* Provided entries *
========================

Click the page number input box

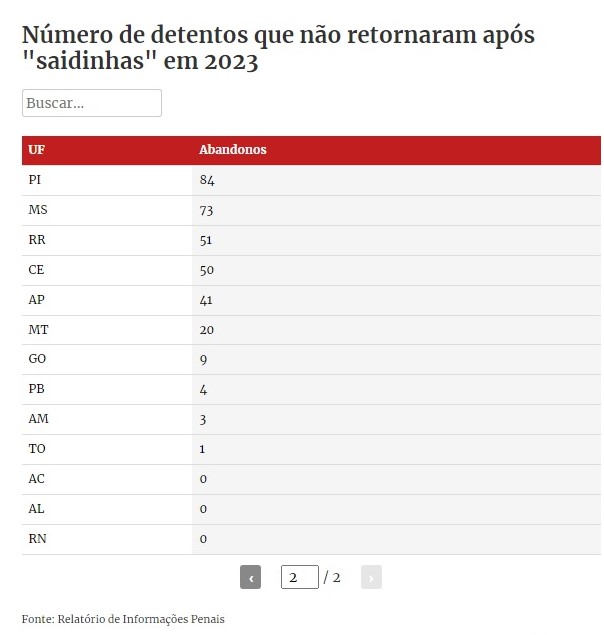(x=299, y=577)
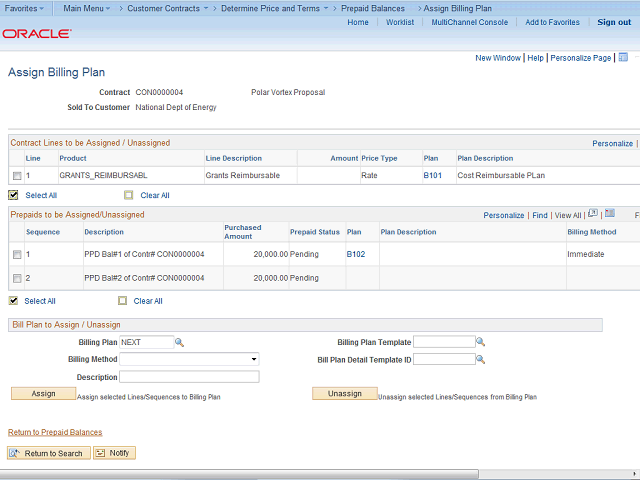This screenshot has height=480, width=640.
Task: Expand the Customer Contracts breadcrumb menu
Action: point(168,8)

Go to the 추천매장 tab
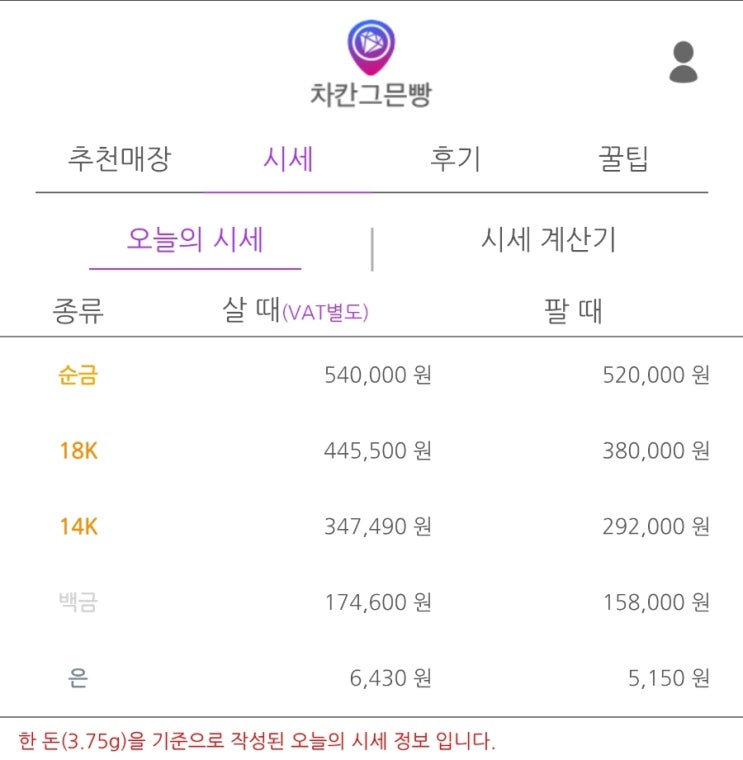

========================

Omit each picture, then return all of the listing exactly as it stands.

* Exercise response *
Click the page number input box

(x=299, y=577)
This screenshot has height=480, width=640.
Task: Expand the Customer Contracts breadcrumb menu
Action: point(168,8)

Go to the 추천매장 tab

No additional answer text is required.